*** Block opens ***

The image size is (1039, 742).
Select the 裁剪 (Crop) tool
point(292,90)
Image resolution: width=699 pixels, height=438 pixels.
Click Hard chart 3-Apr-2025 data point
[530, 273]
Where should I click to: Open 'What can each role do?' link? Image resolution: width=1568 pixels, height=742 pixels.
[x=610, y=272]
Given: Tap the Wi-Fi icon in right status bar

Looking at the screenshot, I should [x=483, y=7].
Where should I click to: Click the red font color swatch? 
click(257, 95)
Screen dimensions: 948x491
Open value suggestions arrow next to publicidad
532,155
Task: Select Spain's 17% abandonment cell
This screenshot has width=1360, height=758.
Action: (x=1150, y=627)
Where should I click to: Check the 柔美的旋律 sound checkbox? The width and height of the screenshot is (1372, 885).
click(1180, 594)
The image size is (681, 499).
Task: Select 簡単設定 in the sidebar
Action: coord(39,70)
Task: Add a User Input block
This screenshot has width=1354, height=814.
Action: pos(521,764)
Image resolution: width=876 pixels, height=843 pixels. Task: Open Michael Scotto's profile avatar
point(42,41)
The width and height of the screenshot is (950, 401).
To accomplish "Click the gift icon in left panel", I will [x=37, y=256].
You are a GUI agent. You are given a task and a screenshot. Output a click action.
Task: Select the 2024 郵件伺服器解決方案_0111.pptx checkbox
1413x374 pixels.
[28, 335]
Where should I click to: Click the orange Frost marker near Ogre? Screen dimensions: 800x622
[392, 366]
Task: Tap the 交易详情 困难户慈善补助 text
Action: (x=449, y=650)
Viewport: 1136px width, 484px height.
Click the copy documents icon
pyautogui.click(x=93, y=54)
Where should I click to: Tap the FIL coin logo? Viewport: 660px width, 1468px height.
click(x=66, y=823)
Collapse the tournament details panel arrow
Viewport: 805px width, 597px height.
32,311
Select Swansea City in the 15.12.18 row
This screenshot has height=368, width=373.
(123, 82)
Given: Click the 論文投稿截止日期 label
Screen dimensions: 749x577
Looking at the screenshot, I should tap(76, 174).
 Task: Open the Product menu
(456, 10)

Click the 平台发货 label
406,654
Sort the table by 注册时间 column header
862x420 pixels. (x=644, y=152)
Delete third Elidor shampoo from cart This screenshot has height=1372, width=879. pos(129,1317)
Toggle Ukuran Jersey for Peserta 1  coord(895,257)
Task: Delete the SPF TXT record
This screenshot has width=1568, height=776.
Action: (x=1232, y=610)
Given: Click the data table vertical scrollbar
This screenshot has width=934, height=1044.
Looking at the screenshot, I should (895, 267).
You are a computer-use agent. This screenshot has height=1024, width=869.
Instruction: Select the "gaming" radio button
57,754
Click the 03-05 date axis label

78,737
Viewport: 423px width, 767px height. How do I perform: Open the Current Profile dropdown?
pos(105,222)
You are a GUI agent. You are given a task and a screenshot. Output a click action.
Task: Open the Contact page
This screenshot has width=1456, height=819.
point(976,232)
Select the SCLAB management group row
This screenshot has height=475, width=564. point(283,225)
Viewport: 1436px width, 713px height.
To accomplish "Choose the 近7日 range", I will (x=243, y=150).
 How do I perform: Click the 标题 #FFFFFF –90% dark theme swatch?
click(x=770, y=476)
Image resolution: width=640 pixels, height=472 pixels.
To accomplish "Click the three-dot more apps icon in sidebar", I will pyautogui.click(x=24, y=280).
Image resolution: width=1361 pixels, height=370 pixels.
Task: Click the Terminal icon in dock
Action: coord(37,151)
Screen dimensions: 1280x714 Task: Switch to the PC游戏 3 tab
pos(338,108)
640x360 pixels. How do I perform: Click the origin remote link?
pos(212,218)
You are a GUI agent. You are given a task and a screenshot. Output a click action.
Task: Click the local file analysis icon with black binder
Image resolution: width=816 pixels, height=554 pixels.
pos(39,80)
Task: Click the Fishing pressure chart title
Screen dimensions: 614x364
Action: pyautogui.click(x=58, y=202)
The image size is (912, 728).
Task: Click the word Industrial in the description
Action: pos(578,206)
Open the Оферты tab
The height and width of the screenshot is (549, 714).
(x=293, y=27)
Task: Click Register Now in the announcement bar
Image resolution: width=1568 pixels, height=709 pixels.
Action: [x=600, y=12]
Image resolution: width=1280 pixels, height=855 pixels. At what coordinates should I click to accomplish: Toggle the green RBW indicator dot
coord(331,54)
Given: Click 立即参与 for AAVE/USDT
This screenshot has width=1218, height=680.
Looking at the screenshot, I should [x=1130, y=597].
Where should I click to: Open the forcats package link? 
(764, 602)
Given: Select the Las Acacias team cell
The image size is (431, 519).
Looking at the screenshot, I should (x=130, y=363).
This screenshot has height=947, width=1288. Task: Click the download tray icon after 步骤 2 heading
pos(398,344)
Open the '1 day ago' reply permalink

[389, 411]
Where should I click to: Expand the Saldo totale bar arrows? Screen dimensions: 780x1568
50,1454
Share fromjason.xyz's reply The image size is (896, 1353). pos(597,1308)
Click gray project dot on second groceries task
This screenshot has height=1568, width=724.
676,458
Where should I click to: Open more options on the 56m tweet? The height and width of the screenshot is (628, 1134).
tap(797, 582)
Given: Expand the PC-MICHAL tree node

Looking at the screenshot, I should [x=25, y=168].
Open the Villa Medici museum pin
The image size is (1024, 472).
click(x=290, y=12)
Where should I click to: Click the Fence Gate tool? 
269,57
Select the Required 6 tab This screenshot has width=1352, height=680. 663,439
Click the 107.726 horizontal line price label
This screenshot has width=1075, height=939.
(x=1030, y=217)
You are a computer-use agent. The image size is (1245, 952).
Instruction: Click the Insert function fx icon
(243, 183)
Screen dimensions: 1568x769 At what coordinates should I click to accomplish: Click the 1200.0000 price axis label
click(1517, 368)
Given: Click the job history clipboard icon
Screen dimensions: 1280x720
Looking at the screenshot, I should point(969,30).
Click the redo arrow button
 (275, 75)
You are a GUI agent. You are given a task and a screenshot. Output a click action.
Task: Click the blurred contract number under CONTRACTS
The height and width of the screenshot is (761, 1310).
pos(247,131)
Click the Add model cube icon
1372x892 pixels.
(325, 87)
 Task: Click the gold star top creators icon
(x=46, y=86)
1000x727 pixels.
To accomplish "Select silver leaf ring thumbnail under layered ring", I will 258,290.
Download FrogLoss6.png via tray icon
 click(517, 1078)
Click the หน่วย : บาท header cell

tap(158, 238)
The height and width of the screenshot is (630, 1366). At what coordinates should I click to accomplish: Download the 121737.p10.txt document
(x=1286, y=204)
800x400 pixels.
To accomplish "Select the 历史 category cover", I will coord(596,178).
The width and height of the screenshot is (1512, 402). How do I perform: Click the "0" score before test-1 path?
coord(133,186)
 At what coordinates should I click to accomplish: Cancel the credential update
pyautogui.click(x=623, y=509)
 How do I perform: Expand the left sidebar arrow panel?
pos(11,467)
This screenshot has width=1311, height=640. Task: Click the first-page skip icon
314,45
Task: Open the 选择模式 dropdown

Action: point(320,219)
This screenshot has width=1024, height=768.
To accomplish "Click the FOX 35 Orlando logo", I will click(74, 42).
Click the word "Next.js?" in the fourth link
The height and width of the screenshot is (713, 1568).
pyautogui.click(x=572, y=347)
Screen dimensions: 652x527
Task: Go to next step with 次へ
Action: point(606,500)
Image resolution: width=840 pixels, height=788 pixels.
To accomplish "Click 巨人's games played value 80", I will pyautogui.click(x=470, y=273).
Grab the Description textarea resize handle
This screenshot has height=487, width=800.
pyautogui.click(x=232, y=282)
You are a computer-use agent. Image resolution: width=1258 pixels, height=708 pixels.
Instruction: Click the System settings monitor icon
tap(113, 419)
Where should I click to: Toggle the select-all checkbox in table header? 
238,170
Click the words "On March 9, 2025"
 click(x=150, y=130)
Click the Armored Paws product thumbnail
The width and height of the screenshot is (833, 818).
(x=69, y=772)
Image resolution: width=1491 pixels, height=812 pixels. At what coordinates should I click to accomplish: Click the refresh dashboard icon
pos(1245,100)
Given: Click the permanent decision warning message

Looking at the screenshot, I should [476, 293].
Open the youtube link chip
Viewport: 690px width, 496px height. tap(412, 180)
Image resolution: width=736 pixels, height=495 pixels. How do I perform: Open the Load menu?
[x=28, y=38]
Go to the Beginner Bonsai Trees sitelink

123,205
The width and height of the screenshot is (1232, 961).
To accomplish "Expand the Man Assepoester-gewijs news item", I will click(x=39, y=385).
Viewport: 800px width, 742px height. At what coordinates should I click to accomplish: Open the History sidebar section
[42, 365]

*** Block closes ***

**WORK TO COMPLETE**:
In the entries above, how many lines contain the word "Delete"? Answer with the number only.

**TASK RESPONSE**:
2